Acciones requeridas:
1. Responde según el fragmento:
(a) ¿Qué dos países son nietos de la cultura arábigo andaluza?
(b) ¿En cuántos grados se mueve la mirada aguda de la literatura?
(c) ¿Qué dos escritores llevan viviendo en México más años que el autor?
2. Desplaza 118 unidades cada coordenada del tramo de filas que empieza en la línea que contiene "ĐỐC (167, 511)" y termina en la que contiene "TIN DU LỊCH (116, 172)", ambas incluidas. Reescribe solo esas líneas con los valores nuevos.

Fragmento de lectura:

○ ○ ○ ○

ESCRIBIR
DEL CUERPO
Primera parte
El pasado cultural que
une a México con Marruecos, al ser ambos países nietos de la
cultura arábigo andaluza, nos permite hablar de una frontera cultural
que vale la pena explorar para romperla o disolverla. Los azares de la vida me
pusieron en un lugar donde pude ver y tocar esa frontera Por ese azar he podido
describirla y aventurarme en ella, algo que no se había hecho en la
literatura mexicana. En esa fontera yo veo un puente cultural más amplio
todos los que nos comunican con la cultura protestante anglosajona de los
Estados Unidos. Llevo varios años explorando ese puente cultural
arábigoandaluz. No hay exotismo en mi búsqueda; a menos que se
considere exótico la búsqueda de algo inesperado que todos
llevamos dentro. ¿No es vocación de la literatura explorar el
territorio de lo indescriptible de otra manera? ¿No es la literatura por
naturaleza exploradora de las fronteras, de los límites, de las posibilidades
de la vida?
Me
resulta completamente ajena y hasta ofensiva la idea de una literatura
determinada absolutamente por un territorio geográfico o, peor
aún, geopolítico. ¿Tiene fronteras la literatura?
¿No es parte de su naturaleza romper las fronteras de lo conocido para
mostrarnos dimensiones de la vida que otros géneros no alcanzan a
iluminar? ¿Cómo se forma la identidad de una literatura?
¿Es el pasado lo que cuenta o el presente? El pasado marca al presente
pero a la vez es reinventado por el presente. Somos hijos de multiples pasados
tanto como lo somos de nuestro propio tiempo. Y la literatura explora esta
dinámica, no es pasiva receptora de aquello que la precede, es mirada
aguda que se mueve en 180 grados.
¿La
literatura mexicana está hecha sólo por los que tengan pasaporte
mexicano o por los que vivan aquí? ¿Por qué no se
considera literatura mexicana la de Alvaro Mutis o la de Augusto Monterroso que
llevan viviendo en México más años que yo? ¿No
merecerían ser a la vez literatura mexicana y colombiana en el caso de
Mutis o mexicana y guatamalteca en el de Monterroso? ¿Por qué
obligarlos a renunciar a una de sus identidades? Ambos han roto sus fronteras
personales y ninguna sociedad tiene derecho a reclamarle a nadie que renuncie a
las identidades que adquiere en la vida.

○ ○ ○ ○

Datos proporcionados:
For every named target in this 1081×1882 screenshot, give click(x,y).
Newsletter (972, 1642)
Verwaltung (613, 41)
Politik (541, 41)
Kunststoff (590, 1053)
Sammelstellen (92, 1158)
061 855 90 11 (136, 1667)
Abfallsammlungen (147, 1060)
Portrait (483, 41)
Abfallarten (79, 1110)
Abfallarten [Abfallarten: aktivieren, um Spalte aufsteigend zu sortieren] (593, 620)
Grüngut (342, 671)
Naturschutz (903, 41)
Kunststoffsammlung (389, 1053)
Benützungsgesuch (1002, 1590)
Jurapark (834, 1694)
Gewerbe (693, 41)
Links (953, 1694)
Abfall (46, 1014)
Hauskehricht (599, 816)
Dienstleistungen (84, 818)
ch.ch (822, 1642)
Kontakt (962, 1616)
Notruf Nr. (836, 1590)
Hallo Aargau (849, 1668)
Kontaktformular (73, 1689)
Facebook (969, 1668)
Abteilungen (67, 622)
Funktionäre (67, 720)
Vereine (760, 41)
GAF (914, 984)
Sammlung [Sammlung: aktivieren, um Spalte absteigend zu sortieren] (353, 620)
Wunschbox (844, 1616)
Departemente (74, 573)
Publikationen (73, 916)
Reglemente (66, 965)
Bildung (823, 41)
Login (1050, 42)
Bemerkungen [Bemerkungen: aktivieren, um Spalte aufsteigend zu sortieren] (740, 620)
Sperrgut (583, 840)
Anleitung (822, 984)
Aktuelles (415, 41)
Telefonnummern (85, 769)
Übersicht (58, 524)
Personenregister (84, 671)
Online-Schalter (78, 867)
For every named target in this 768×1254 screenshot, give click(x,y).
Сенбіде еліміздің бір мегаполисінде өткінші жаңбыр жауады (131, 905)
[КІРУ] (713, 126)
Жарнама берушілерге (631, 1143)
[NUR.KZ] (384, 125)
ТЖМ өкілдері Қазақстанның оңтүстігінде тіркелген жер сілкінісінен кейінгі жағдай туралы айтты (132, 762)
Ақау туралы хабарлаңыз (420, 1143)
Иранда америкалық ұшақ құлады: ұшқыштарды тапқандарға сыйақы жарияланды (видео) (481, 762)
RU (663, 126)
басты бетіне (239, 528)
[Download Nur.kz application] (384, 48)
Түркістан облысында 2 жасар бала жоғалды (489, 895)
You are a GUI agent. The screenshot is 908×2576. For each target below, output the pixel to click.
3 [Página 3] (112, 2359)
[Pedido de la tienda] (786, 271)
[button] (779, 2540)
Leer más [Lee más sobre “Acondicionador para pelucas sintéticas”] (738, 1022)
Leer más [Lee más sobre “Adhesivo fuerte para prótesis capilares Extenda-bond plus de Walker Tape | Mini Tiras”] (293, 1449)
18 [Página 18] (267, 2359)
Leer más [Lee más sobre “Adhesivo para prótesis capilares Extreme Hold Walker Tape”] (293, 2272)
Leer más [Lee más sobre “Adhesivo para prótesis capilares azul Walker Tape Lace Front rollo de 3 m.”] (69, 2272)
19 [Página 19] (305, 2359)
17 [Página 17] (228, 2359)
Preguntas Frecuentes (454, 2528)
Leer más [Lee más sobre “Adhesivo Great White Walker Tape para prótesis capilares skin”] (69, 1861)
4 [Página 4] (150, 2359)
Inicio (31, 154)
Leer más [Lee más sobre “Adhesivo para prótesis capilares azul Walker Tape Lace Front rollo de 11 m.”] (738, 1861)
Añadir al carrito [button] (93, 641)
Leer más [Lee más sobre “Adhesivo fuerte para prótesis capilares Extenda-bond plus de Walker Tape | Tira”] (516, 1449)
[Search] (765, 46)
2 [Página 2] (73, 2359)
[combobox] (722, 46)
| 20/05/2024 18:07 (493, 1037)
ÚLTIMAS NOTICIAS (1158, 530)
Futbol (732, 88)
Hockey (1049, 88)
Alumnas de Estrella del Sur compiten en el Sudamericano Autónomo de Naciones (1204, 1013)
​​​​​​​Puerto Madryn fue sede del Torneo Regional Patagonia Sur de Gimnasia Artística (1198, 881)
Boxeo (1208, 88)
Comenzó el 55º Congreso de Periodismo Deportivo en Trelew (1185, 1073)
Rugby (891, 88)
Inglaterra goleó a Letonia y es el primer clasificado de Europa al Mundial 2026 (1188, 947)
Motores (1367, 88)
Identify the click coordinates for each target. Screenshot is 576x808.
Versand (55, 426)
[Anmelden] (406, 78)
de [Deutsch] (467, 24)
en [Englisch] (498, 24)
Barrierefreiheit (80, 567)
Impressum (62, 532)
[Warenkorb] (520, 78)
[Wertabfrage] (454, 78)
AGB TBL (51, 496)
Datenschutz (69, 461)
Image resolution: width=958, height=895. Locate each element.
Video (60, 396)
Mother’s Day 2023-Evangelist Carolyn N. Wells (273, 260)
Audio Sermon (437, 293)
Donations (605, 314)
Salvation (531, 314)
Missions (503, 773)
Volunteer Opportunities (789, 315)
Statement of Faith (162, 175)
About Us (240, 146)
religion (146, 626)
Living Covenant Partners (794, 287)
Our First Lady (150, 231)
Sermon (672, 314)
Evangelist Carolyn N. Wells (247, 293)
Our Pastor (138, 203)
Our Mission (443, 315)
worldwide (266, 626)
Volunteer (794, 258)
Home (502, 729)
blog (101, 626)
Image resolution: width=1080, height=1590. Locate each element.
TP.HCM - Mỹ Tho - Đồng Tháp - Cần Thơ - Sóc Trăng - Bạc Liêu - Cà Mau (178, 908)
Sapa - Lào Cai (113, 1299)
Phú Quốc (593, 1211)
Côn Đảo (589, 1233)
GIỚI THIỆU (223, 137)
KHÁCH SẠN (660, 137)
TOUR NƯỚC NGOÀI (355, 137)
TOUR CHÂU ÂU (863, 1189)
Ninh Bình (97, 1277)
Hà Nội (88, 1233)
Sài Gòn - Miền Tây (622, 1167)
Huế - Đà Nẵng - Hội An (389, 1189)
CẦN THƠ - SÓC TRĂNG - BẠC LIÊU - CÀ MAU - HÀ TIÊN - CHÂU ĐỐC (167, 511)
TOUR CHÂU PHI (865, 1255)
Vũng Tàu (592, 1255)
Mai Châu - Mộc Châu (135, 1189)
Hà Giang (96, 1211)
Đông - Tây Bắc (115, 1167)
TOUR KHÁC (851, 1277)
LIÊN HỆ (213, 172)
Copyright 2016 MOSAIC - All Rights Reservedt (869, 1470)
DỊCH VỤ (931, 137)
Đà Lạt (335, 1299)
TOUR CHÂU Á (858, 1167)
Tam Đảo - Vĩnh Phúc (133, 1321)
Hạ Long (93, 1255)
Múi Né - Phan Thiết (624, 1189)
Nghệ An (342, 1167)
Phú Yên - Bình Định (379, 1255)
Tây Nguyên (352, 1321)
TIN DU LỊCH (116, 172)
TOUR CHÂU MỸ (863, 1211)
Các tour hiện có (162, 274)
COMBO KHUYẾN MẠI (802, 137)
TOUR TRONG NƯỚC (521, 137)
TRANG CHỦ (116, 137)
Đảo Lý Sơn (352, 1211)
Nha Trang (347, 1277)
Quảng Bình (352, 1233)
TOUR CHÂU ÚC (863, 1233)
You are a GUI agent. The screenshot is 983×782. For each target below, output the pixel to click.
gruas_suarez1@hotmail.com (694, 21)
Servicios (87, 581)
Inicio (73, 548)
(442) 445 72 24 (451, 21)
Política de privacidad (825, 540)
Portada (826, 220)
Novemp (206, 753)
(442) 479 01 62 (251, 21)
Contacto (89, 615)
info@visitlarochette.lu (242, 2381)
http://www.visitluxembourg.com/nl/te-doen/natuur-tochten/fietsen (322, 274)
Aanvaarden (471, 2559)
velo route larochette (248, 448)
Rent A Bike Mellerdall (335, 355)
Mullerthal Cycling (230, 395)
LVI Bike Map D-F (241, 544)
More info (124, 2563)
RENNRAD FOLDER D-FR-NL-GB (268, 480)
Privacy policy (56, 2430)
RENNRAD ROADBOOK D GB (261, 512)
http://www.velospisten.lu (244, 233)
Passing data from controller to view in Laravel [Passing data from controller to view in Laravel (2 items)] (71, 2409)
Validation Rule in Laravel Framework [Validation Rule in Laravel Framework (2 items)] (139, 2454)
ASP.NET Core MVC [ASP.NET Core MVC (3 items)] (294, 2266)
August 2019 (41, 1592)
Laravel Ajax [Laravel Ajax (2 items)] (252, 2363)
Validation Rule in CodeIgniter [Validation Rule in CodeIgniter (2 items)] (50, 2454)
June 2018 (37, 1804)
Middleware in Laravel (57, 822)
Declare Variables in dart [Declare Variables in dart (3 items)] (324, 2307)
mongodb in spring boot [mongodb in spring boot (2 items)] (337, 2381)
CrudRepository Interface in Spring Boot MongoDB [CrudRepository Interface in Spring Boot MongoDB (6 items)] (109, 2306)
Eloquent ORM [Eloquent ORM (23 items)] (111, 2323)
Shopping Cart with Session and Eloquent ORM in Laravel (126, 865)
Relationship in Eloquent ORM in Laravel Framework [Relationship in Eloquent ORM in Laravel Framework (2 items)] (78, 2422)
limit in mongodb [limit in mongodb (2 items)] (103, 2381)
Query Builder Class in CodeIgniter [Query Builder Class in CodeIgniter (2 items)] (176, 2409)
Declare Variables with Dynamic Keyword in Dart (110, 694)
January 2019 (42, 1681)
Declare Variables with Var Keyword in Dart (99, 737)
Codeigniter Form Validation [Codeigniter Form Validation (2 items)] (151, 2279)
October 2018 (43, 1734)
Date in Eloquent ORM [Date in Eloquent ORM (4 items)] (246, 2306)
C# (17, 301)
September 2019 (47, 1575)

○ ○ ○ ○

Lista de soluciones:
1.
(a) México y Marruecos.
(b) En 180 grados.
(c) Alvaro Mutis y Augusto Monterroso.

2.
CẦN THƠ - SÓC TRĂNG - BẠC LIÊU - CÀ MAU - HÀ TIÊN - CHÂU ĐỐC (285, 629)
TOUR CHÂU PHI (983, 1373)
Vũng Tàu (710, 1373)
Mai Châu - Mộc Châu (253, 1307)
Hà Giang (214, 1329)
Đông - Tây Bắc (233, 1285)
TOUR KHÁC (969, 1395)
LIÊN HỆ (331, 290)
Copyright 2016 MOSAIC - All Rights Reservedt (987, 1588)
DỊCH VỤ (1049, 255)
Đà Lạt (453, 1417)
TOUR CHÂU Á (976, 1285)
Tam Đảo - Vĩnh Phúc (251, 1439)
Hạ Long (211, 1373)
Múi Né - Phan Thiết (742, 1307)
Nghệ An (460, 1285)
Phú Yên - Bình Định (497, 1373)
Tây Nguyên (470, 1439)
TIN DU LỊCH (234, 290)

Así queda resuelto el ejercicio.